SET PROBLEM -
Express the lines starting at the one that contains "Search (866, 188)" and ending at the one that contains "Strada del vino Orcia (442, 625)" as a Markdown table with two columns, Number for the row number and Text for the line. Leave out any blank lines.

----- INPUT RECORDS -----

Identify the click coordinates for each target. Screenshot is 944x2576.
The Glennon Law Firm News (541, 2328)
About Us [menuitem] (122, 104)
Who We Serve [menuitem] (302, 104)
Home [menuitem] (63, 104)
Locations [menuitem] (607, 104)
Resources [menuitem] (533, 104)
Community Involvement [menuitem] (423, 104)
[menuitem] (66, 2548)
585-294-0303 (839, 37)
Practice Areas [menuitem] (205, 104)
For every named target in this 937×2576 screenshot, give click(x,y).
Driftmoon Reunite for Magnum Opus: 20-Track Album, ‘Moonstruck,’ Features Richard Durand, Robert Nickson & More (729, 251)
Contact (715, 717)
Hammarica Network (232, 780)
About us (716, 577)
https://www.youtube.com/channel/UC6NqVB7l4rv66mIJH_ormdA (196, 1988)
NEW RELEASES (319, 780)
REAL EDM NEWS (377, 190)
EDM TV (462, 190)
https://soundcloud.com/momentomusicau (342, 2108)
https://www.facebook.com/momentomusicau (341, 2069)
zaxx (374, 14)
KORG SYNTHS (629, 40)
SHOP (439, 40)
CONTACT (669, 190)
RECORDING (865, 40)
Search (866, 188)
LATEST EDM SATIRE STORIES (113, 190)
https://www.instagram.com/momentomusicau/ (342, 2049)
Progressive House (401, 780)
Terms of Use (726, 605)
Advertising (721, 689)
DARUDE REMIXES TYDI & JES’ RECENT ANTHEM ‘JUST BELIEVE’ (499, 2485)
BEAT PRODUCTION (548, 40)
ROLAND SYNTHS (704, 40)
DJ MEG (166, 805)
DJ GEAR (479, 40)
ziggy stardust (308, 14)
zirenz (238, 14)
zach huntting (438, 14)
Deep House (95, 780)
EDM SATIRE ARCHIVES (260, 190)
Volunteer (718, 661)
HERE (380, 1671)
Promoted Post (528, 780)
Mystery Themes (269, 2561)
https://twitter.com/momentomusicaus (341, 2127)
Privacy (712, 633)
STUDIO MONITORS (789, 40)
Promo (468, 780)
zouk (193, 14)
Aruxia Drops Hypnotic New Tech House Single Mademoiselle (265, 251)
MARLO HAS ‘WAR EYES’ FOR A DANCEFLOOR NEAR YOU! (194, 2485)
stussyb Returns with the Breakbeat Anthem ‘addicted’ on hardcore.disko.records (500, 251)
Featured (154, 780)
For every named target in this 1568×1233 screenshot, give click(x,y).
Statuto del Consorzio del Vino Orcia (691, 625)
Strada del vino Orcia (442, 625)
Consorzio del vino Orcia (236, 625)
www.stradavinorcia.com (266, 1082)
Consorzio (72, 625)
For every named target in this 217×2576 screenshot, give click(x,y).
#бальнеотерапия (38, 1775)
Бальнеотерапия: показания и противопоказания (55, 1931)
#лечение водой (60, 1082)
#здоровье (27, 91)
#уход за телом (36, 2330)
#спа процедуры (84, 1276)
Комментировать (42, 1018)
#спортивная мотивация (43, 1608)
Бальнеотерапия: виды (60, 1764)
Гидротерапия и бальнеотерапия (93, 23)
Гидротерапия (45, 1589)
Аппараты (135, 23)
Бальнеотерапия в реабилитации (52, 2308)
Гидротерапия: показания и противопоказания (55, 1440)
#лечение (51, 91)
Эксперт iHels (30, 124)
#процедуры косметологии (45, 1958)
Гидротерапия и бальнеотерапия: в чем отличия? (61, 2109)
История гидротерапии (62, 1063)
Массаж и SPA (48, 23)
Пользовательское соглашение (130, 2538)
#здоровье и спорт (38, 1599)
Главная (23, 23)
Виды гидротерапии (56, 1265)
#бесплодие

-----

TASK RESPONSE -
| Number | Text |
|---|---|
| 1 | Search (866, 188) |
| 2 | LATEST EDM SATIRE STORIES (113, 190) |
| 3 | https://www.instagram.com/momentomusicau/ (342, 2049) |
| 4 | Progressive House (401, 780) |
| 5 | Terms of Use (726, 605) |
| 6 | Advertising (721, 689) |
| 7 | DARUDE REMIXES TYDI & JES’ RECENT ANTHEM ‘JUST BELIEVE’ (499, 2485) |
| 8 | BEAT PRODUCTION (548, 40) |
| 9 | ROLAND SYNTHS (704, 40) |
| 10 | DJ MEG (166, 805) |
| 11 | DJ GEAR (479, 40) |
| 12 | ziggy stardust (308, 14) |
| 13 | zirenz (238, 14) |
| 14 | zach huntting (438, 14) |
| 15 | Deep House (95, 780) |
| 16 | EDM SATIRE ARCHIVES (260, 190) |
| 17 | Volunteer (718, 661) |
| 18 | HERE (380, 1671) |
| 19 | Promoted Post (528, 780) |
| 20 | Mystery Themes (269, 2561) |
| 21 | https://twitter.com/momentomusicaus (341, 2127) |
| 22 | Privacy (712, 633) |
| 23 | STUDIO MONITORS (789, 40) |
| 24 | Promo (468, 780) |
| 25 | zouk (193, 14) |
| 26 | Aruxia Drops Hypnotic New Tech House Single Mademoiselle (265, 251) |
| 27 | MARLO HAS ‘WAR EYES’ FOR A DANCEFLOOR NEAR YOU! (194, 2485) |
| 28 | stussyb Returns with the Breakbeat Anthem ‘addicted’ on hardcore.disko.records (500, 251) |
| 29 | Featured (154, 780) |
| 30 | For every named target in this 1568×1233 screenshot, give click(x,y). |
| 31 | Statuto del Consorzio del Vino Orcia (691, 625) |
| 32 | Strada del vino Orcia (442, 625) |